It’s September and a new term has started. For many parents and teachers it’s more of the same, another academic year, another load of homework, reports and marking. For our family it’s the start of a new era. Our eldest child is starting school this week.
A few months ago Lulu started breaking down in tears before nursery. She didn’t want to leave us. It was curious as she’s been happily attending nursery 3 full days a week since she was 2, having started on half days at 14 months. On collecting her, the staff assured us the tears only lasted a few minutes and we could see for ourselves she was full of beans and chatty about her day.
We started to notice her moods change when her younger sister was born. We didn’t get the terrible twos (awful term) we had sibling adjustment behaviour at 3 years old.
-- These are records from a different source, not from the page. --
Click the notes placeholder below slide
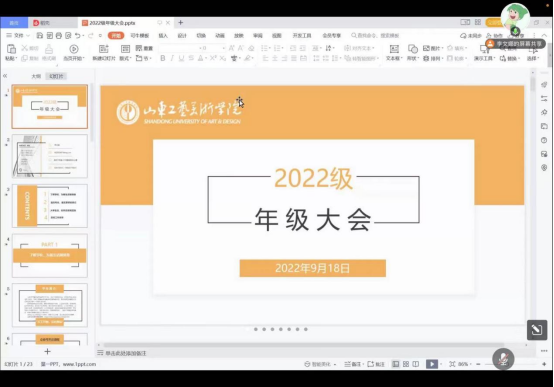This screenshot has width=554, height=387. (126, 353)
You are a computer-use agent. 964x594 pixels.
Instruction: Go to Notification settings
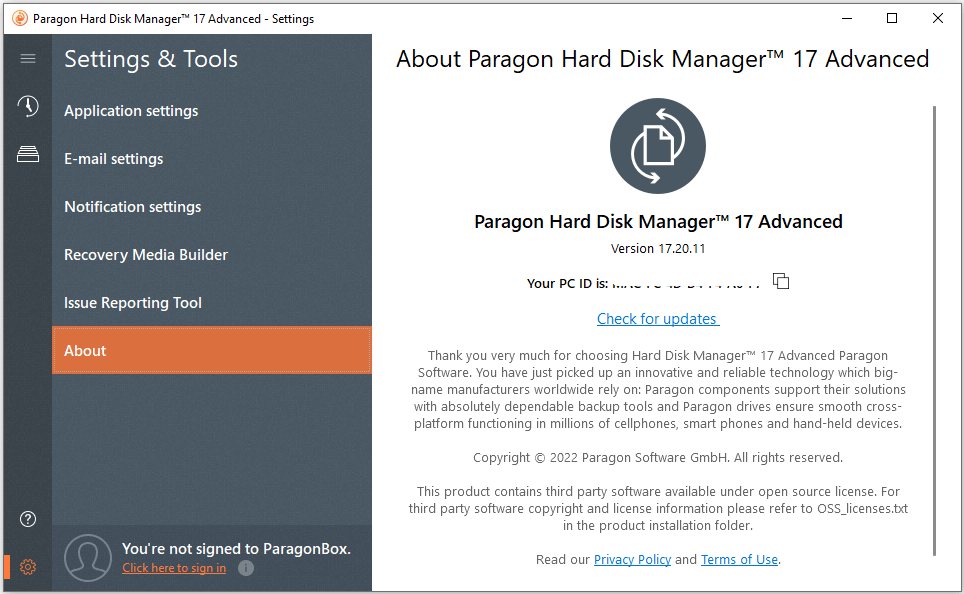pos(132,207)
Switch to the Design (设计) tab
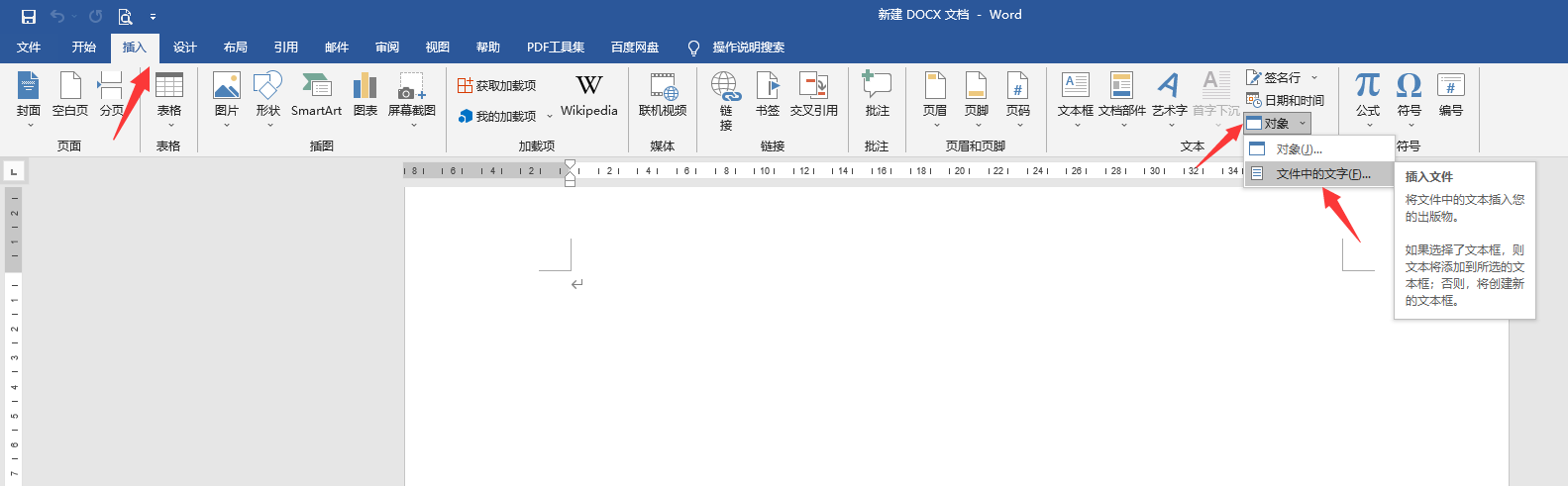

We didn’t panic (well, Daddy didn’t) it was perfectly normal. The challenging behaviour faded into the background as her little sister grew older until this Spring, the start of all the life changes. Up until her sister was born Lulu would be described as independent and outgoing. Which she still is but now with these added bouts of tears and worry before we left for nursery in the morning.
As any brilliant nursery does, we briefly, discreetly, exchanged some concerns and ideas to support her. They put it down to all the change about to happen. The school enrolment process was starting, meeting teachers, school play sessions and uniform purchasing. And despite Lulu seemingly existing in a bubble of nursery, social life and Disney Junior, she is sensing this change.
Our approach was to avoid excessive talk about school and play down all the new things she’ll need and that would happen. Easier said than done when deep down I’m frustrated at her sensitivity. I loved school. And I know she will too. She is like me with a thirst for learning. So I can’t understand why she doesn’t trust me when I say it will be wonderful. In principle she has told me she wants to learn to read books. And she adores writing her name and other words, practising the letters until they look right. So I should take comfort in this right?
When faced with an issue like this you search for answers in your parenting methods. Is there something we could have done differently? Do I worry too much and she picks up on it? Facebook doesn’t help either with friends innocently sharing their child’s first day and how they ‘loved it’ or are ‘excited’ to start. Information I usually lap up but this week has left me feeling insecure. So perhaps it is me she’s picking up on. But what’s the solution? I’ve even thought of not going down with her, leaving it to Dad. But that’s not the solution.
Tomorrow I’ve decided to be as confident and natural as possible. If there’s any reason for me to blub (when she’s not looking if I can manage) it will be mostly because it’s the start of a new era and she’s growing fast…blah blah blah. Nothing more. If there’s tears from her I’ll remember she won’t be the first, nor the last. And also remind myself that I am very right assuming she will love it.